A big part of it is people are tested constantly, but even beyond that we want to be very, very mindful of it. But it did change. We are used to writing a scene with 80 zombies, and everybody's swarming around. And that used to be a really easy thing to do. And we used to know, "Oh, it takes about this long to film. And if we do it this way, it's super fast." And we had to kind of rethink a lot of our assumptions about how long it takes to film a sequence.
And so, we had to size everything down to a level that even fit in a schedule. We were all learning like, well, what size is the right size? And that's something that we didn't have an answer to upfront. So we were very cautious to make sure that we could do it the right.
Did you have any setbacks or scares at any point or you're waiting for a test result to come back or anything where you had to pause production?
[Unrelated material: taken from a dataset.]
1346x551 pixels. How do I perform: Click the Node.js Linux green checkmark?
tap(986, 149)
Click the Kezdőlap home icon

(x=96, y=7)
There's so much community spread everywhere, so there were definitely times when people tested positive. I'm knocking on wood, we haven't had any instances that it was spreading as a result of being at work. And in almost every instance where somebody tested positive, they never even made it to set. People were very, very responsible and we were very strict about like, if you have anything that's even resembling a symptom, just stay home.
I think there was a time when we paused filming, just to make sure that all of the testing was correct, as we were just making sure that we double checked everything, but there was never any sort of horrible scare. Thank goodness.
Again, I'm knocking on wood. To do any kind of work during this time, you just want to be really, really cautious and respectful of everybody. But overall, things went pretty smoothly for us. And we're working now, and I think our processes seem to be working. We run everything through an epidemiologist, who consults for the studio. And so, she told us, there are ways to work safely, even during a pandemic. And we've tried to do everything that we've been told, so that's important.